Timonen had not played this season because of blood clots, and no one knows how long it will take for him to regain his form.
As for Coburn, he had some very good years with the Flyers when he was with Timonen, forming the team's top pairing. But without Timonen, he seemed lost at times this season.
Fact is, the Flyers have a lot of interchangeable parts on their mediocre defense. It didn't make much of a difference if Coburn was playing or if he was replaced by, say, Luke Schenn or Carlo Colaiacovo.
The Flyers were 15-18-6 with Coburn in the lineup this season, and 12-7-5 without him.
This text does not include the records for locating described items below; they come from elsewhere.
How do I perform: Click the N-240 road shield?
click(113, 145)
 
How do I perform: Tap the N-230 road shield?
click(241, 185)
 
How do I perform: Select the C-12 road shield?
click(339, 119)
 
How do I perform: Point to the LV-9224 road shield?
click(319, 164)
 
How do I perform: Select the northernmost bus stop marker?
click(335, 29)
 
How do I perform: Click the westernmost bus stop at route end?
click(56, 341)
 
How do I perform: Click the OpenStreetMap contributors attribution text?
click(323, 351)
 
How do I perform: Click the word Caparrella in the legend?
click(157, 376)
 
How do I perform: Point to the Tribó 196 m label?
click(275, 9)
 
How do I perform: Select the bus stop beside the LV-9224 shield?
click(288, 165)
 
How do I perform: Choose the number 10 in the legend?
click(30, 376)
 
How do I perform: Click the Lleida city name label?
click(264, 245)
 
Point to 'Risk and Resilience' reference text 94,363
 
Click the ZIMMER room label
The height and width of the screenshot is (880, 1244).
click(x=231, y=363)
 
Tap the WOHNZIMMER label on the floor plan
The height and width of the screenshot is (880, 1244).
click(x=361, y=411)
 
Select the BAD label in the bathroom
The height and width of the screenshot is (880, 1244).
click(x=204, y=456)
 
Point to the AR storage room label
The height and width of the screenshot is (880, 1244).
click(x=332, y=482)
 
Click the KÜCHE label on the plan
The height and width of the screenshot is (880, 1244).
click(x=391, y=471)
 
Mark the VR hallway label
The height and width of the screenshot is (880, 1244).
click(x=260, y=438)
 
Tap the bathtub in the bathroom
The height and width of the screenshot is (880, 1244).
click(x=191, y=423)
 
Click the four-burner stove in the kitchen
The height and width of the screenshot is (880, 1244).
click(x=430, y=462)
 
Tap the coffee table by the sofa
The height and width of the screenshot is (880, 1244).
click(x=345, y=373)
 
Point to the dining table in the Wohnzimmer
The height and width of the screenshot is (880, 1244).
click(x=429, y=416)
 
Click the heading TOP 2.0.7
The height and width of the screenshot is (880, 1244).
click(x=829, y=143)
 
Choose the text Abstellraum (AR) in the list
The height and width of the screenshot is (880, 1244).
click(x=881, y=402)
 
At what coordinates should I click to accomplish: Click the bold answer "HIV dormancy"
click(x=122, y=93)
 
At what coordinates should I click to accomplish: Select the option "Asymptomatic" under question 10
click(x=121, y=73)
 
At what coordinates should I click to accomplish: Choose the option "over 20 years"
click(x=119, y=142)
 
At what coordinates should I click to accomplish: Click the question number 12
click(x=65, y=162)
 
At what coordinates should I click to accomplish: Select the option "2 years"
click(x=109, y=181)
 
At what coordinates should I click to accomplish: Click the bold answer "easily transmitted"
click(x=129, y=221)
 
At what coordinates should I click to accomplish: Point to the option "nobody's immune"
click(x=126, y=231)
Hextall has accumulated seven picks in the first four rounds of this June's draft, one that the GM labeled "high-end."
For those disappointed in the development of some of the Flyers' younger players, Hextall had words of caution.
"I think the biggest mistake a manager can make is being too impatient with young kids," he said. "It takes time, and it takes some of them a little bit longer than others. . . . You trade him and he becomes the player you thought he could be."
Patrick Sharp, Justin Williams, and James van Riemsdyk are prime examples, so Hextall will be patient with Sean Couturier, Brayden Schenn, and Luke Schenn, and he will build through the draft picks he is stockpiling.
"We've got picks, but we've got to make them count now," Hextall said. "So this is only the first part. We've got a lot of work to do, but I think when you look at young pieces, young assets . . . we've got a lot of them coming. That's what excites us."